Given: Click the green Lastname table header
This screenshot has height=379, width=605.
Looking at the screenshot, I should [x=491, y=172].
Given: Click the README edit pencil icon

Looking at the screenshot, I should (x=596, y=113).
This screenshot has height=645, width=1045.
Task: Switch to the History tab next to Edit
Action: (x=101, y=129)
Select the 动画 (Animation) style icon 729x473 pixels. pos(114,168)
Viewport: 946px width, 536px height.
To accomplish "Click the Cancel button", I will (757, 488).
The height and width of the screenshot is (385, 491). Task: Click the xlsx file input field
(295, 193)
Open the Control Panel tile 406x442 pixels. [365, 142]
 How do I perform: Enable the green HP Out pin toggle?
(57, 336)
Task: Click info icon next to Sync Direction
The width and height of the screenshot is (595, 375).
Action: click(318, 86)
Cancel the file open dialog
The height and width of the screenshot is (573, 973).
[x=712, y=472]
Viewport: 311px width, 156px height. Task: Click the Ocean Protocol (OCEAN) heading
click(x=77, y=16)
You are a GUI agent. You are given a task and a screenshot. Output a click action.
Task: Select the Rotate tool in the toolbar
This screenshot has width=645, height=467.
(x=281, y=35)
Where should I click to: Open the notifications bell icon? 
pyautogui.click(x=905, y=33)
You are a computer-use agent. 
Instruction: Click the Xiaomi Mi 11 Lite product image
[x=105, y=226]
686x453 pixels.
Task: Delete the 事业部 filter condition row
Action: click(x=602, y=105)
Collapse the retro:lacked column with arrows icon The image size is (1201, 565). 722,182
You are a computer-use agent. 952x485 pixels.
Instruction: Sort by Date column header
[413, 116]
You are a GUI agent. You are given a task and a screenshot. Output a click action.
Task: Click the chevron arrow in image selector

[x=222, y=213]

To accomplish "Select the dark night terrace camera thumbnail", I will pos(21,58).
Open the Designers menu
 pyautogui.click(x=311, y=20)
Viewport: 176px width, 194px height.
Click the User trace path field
+ + +
### [Goal]
Reproduce the data above verbatim, starting with its first line and continuing through the line that contains "click(x=77, y=16)", with both of those lines included.

### [Answer below]
Given: Click the green Lastname table header
This screenshot has height=379, width=605.
Looking at the screenshot, I should [x=491, y=172].
Given: Click the README edit pencil icon

Looking at the screenshot, I should (x=596, y=113).
This screenshot has height=645, width=1045.
Task: Switch to the History tab next to Edit
Action: (x=101, y=129)
Select the 动画 (Animation) style icon 729x473 pixels. pos(114,168)
Viewport: 946px width, 536px height.
To accomplish "Click the Cancel button", I will (757, 488).
The height and width of the screenshot is (385, 491). Task: Click the xlsx file input field
(295, 193)
Open the Control Panel tile 406x442 pixels. [365, 142]
 How do I perform: Enable the green HP Out pin toggle?
(57, 336)
Task: Click info icon next to Sync Direction
The width and height of the screenshot is (595, 375).
Action: click(318, 86)
Cancel the file open dialog
The height and width of the screenshot is (573, 973).
[x=712, y=472]
Viewport: 311px width, 156px height. Task: Click the Ocean Protocol (OCEAN) heading
click(x=77, y=16)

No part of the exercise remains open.